There have been several initiatives in Niagara that are worthy of note, and here are just a few that seem to be moving our neighbours to opportunity.
In 2010, District School Board of Niagara launched DSBN Academy in 2011 at Empire School in Welland and, due to its success, moved it to the former West Park Secondary School building in St. Catharines in September 2013. The DSBN Academy vision is “achievement through opportunity,” whereby one of its “key strategies” is “strong community partnerships.”
In 2014, The John Howard Society of Niagara’s Job Gym teamed up with Camp Old Navy to enable youth from Welland, Pelham, Fort Erie, Port Colborne, St. Catharines and Lincoln to gain hands-on retail training plus employment counselling. In the past, the Boys and Girls Club of Niagara and YMCA stepped up for our youth.
In 2017 and just a few months ago, Greater Niagara Chamber of Commerce, Niagara Workforce Planning Board, YMCA Employment and Immigrant Services, Rel8ed.to, Business Jumpstart, Niagara Community Observatory, Niagara Connects and Ontario Centre for Workforce Innovation teamed up to create Linking Niagara. The mission is “to connect employers, job seekers and employment service providers and promote smarter hiring practices across Niagara.”

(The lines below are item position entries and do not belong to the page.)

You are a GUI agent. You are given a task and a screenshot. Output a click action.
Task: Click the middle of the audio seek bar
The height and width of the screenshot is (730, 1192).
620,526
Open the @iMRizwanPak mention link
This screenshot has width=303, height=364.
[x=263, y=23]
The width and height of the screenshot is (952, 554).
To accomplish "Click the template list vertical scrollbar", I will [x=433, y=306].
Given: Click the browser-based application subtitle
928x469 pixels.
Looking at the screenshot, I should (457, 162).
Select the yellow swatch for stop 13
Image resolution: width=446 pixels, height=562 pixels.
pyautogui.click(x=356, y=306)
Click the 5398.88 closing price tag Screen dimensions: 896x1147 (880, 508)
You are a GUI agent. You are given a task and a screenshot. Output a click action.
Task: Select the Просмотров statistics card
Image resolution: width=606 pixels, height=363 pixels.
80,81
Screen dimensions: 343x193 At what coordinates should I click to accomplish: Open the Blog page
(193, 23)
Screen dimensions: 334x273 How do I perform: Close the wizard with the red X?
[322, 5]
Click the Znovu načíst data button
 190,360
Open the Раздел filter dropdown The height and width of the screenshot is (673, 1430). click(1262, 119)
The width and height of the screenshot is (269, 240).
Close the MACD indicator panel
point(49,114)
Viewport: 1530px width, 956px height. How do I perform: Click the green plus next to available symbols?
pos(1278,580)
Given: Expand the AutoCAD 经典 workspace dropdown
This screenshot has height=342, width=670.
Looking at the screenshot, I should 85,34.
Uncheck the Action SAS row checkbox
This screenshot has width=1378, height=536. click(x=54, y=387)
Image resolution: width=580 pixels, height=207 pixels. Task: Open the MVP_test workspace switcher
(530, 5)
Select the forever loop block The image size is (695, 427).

These three programs are but a few examples of the excellent work being done in our region by education, not-for-profit and/or business organizations. There are some themes worthy of note.
First, the organizations involved are all regionally focused, which has enabled them to rise above the often parochial approach to decision-making in Niagara. Second, they have combined to create hubs of activity that enable children and adults from any neighbourhood to gain equal access to services. Third and finally, a leader’s ability to embrace pioneering solutions that boldly challenge Niagara’s current state appears to be the secret sauce in all of these initiatives.
For months and years to come, research studies will be completed regarding the 2016 census to determine if the citizens of Niagara and those living in our poorest neighbourhoods are doing better, worse or the same. One thing is true, together we can provide expanded access to educational and employment services for the betterment of all of Niagara’s citizens including those living in our poorest neighbourhoods if we are ready to disrupt the status quo.
— Damian Goulbourne was mayor of Welland from 2003 to 2010 and has been a Niagara College faculty member in the business, hospitality and environmental division since 1999.